Modern Money Theory – Part 2. Government budget deficits are largely Non-Discretionary: The case of the Great Recession of 2007 – L Randall Wray.

The sum of deficits and surpluses across the three sectors (domestic private, government, and foreign) must be zero. 

While household income largely determines spending at the individual level,

At the level of the economy as a whole spending (demand) determines income.(Reversing that causation.) 

Individual households can certainly decide to spend less in order to save more. But if all households were to try to spend less, this would reduce aggregate consumption and national income. Firms would reduce output, thus would lay off workers, cut the wage bill, and thereby lower household income.

This is Keynes’s well-known “paradox of thrift”: Trying to save more by cutting aggregate consumption will not increase saving.

The national conversation, in the United States, the United Kingdom, and Europe presumes that government budget deficits are discretionary. If only the government were to try hard enough, it could slash its deficit.

In the aftermath of the Great Recession of 2008, many government budgets moved sharply to large deficits.

While observers attributed this to various fiscal stimulus packages (including bailouts of the auto industry and Wall Street in the United States, and bank bailouts in Ireland), The largest portion of the increase in the deficit after 2008 in most countries came from automatic stabilizers and not from discretionary spending.

The automatic stabilizer – and not the bailouts or stimulus – is the main reason why the economy did not go into a freefall as it had in the Great Depression of the 1930s. As the economy slowed, the budget automatically went into a deficit, putting a floor on aggregate demand.

With counter-cyclical spending and pro-cyclical taxes, the government’s budget acts as a powerful automatic stabilizer: deficits increase sharply in a downturn.

Slow growth has been the major cause of the rapidly growing budget deficit, and the slow growth, in turn, is due to a high propensity to save by the retrenching household sector.

Given loss of jobs, and stagnant or falling incomes for most Americans, the likelihood that the household propensity to spend will reverse course soon seems unlikely.

Summary if the main points.

1: The three balances must balance to zero.

(Domestic private + Government + Foreign.) 

This implies it is impossible to change one of the balances without having a change in at least one other.

2: At the aggregate level, spending determines income.

A sector can spend more than its income, but that means another spends less.

3: Government Income is Non-discretionary. 

While we can take government spending as more-or-less discretionary, government tax revenue depends largely on economic performance. Tax receipt growth is highly variable, moving procyclically (growing rapidly in boom and collapsing in slump). Government can always decide to spend more (although it is politically constrained), and it can always decide to raise tax rates (again, given political constraints), but it cannot decide what its tax revenue will be because we apply a tax rate to variables like income and wealth that are outside government control. And that means the budgetary outcome – whether surplus, balanced, or deficit – is not really discretionary.

4: Foreign Income is Non-Discretionary.

Turning to the foreign sector, exports are largely outside control of a nation (we say they are “exogenous” or “autonomous to domestic income”).
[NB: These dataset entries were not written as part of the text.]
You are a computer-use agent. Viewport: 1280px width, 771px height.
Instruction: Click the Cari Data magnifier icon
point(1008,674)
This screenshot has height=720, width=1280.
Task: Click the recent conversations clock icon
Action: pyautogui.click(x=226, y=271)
They depend on lots of factors, including growth in the rest of the world, exchange rates, trade policy, and relative prices and wages (efforts to increase exports will likely lead to responses abroad). It is true that domestic economic outcomes can influence exports – but impacts of policy on exports are loose (as discussed, slower growth by a large importer like the United States can slow global growth). On the other hand, imports depend largely on domestic income (plus exchange rates, relative wages and prices, and trade policy; again, if the United States tried to reduce imports this would almost certainly lead to responses by trading partners that are pursuing trade-led growth). Imports are largely pro-cyclical, too. Again, the current account outcome – whether deficit, surplus, or balanced – is also largely nondiscretionary.

(Hans: Private Sector positive Income is made possible at the aggregate level by government spending. 

Government Deficit/Surplus + Foreign Deficit /Surplus Private Income/Surplus must equal 0.

Therefore: The Government in setting spending and tax policies influences Private Sector Income and thereby demand in the economy. 

Contrary to what Neoliberal economic theory proclaims it is the Government which ‘makes the market’ by way of it’s spending, tax and interest rate policies, thereby influencing the Private Sector Income level and it’s spending capacity. Without government there is no Market.

The best domestic policy is to pursue full employment and price stability – not to target arbitrary government deficit or debt limits, which are mostly nondiscretionary anyway.

What is discretionary?

Domestic spending – by households, firms, and government – is largely discretionary. And spending largely determines our income.

L Randall Wray

From his book: Modern Money Theory, a primer on Macroeconomics for Sovereign Montary Systems.